著者は、テーマパークでショーやイベントのディレクターとして経験を積んだのち、ブライダル全般の演出家・プロデューサーとして、これまでに2000件以上の演出を手がけてきたイベントクリエイターです。新郎新婦だけでなく、参列するすべての人と心を通わせながらつくり上げる「結婚式」の現場を数多く経験する中で、「参加する人が心から楽しめるように考え抜かれた企画こそが、感動を生む」という確信を得ました。そのノウハウは、社内イベントにも応用できると著者は言います。

本書では、社員が「参加してよかった」と思えるイベントをいかにつくり上げるのか、企業にはどんなメリットがあるのか、多くの演出事例を含めて解説しています。社内イベントを開催するなら、社員の成長や会社の発展につながる社内イベントをつくり上げてもらいたい。そんな著者の願いのもと、30年にわたるイベント企画の経験と、そのメソッドを網羅した一冊です。

《著者Q&A》
■この本を特にどんな人に読んでもらいたいですか?
多くの経営者の皆さま、そして企業で責任ある立場に就かれている方々に、ぜひお読みいただきたいです。

あわせて、結婚式を考えている若い世代の方々にもぜひ!結婚式・披露宴の内容を考えるにあたり、重要なヒントがたくさん散りばめてあります。

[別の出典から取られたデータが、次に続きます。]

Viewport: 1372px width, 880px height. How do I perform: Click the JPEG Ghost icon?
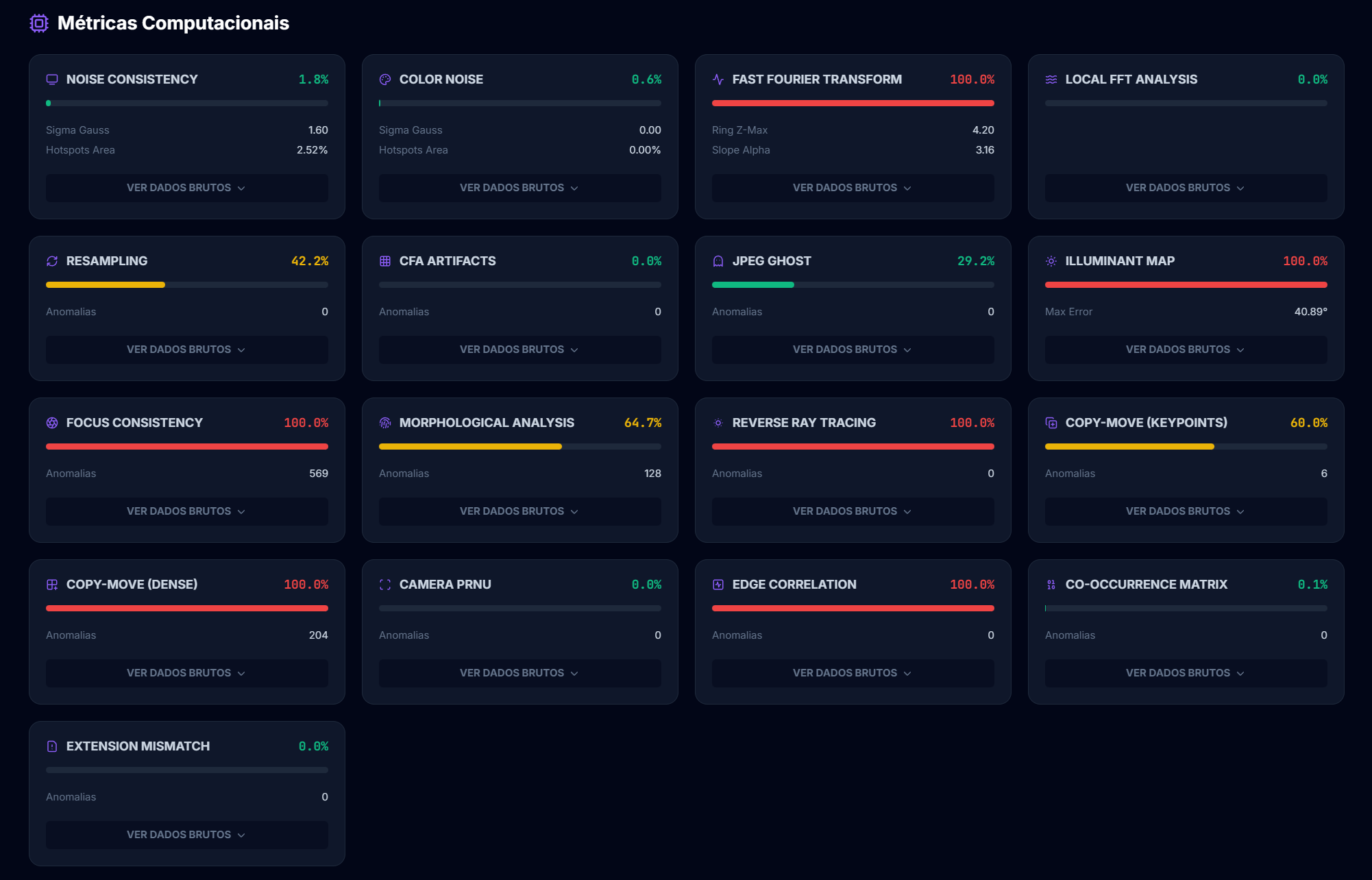pos(718,261)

■デジタル技術が発達した今、リアルな場で社内イベントを開催する意義をどのように捉えていらっしゃいますか?
コロナ禍を経て、オンラインでのミーティングやイベントは一気に身近になりました。一方で、「リアルな場に集い、同じ空間と時間を共有すること」の価値が改めて強く認識されたとも感じています。

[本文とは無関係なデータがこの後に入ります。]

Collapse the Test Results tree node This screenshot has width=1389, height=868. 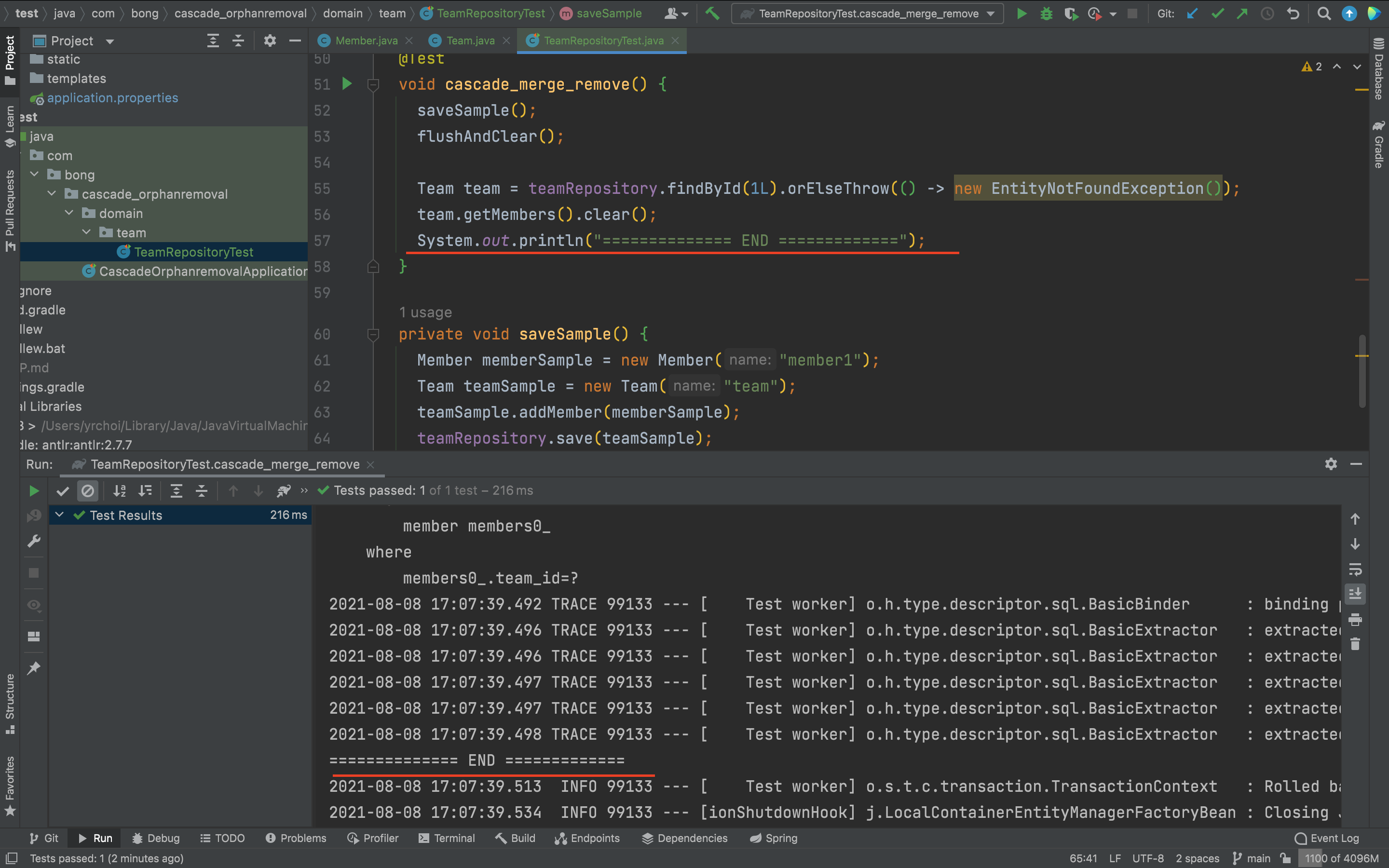59,515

私たちは視覚や聴覚だけでなく、本来は五感すべてを使って世界を感じています。その本質は、デジタル技術がどれほど進化しても変わりません。だからこそ、オンライン環境がいかに充実しても、「リアルな体験」に勝るものはないのだと個人的には考えています。

特にエンターテインメントの分野においては、「感動」という“感情”の領域が大きな比重を占めます。オンラインが得意とするのは「情報」の伝達であり、リアルが最も力を発揮するのは“感情”の共有です。この役割分担は、これから先も変わることはないのではないかと捉えています。

■中小企業において、社内イベントを開催する意義は、どこにあるとお考えでしょうか?
私自身も中小企業の経営者の1人です。あくまで私の実感ですが、中小企業は大企業と比べ、採用や離職の面で不利な環境に置かれていると感じています。だからこそ、入社してくれた社員一人ひとりの成長スピードを可能な限り高め、短期間でさまざまな能力のレベルを引き上げていくことが重要になります。

また、経営者と社員が想いやビジョンを強く共有できなければ、大企業と協業することも競い合うこともできません。その基盤づくりにおいて、社内イベントは、経営者と社員の想いを近づけ、組織の結束力を高める重要な役割を果たします。

さらに、実行委員会のメンバーなど社内イベントに関わるキーマンにとっては、企画力や推進力、コミュニケーション力といったスキルの幅を広げる貴重な成長の機会にもなります。

参加人数やコスト、開催場所の面でも、社内イベントは大企業より中小企業のほうが柔軟に実行しやすい側面があります。大企業よりも有利な条件があるのであれば、それを生かし、企業としてより強くなる道を選ぶべきだと、私は考えています。

■本誌の読者に向けてメッセージをお願いします。
私自身、今も学び続ける立場ではありますが、「イベント」「ブライダル」「エンターテインメント」の分野では、30年以上にわたり現場で培ってきた経験と知見があります。また、弊社クリエイターたちの高いスキルとエネルギーには、日々刺激を受けています。私を含めたクリエイター陣の経験と技術を存分に生かし、皆さまの企業の成長や発展に貢献できれば、これ以上の喜びはありません。

著者プロフィール
原田 浩司(はらだ こうじ)
 
明治大学を卒業後、テーマパーク運営会社である(株)スペースワールドに入社。ショーやイベントのディレクターを経て、演出家・プロデューサーとしてキャリアを積む。2001年に同社を退社後、(株)トータルプロデュースに入社。ブライダルショーやイベント、結婚式場・ホテルの新規オープニングおよびリニューアルプロジェクトに数多く参加。2011年に(株)ピークスマインドを設立。2025年には(株)ピークスホールディングスを設立し、(株)ピークスマインド、(株)ピークスキャリアを含む3社を束ねる。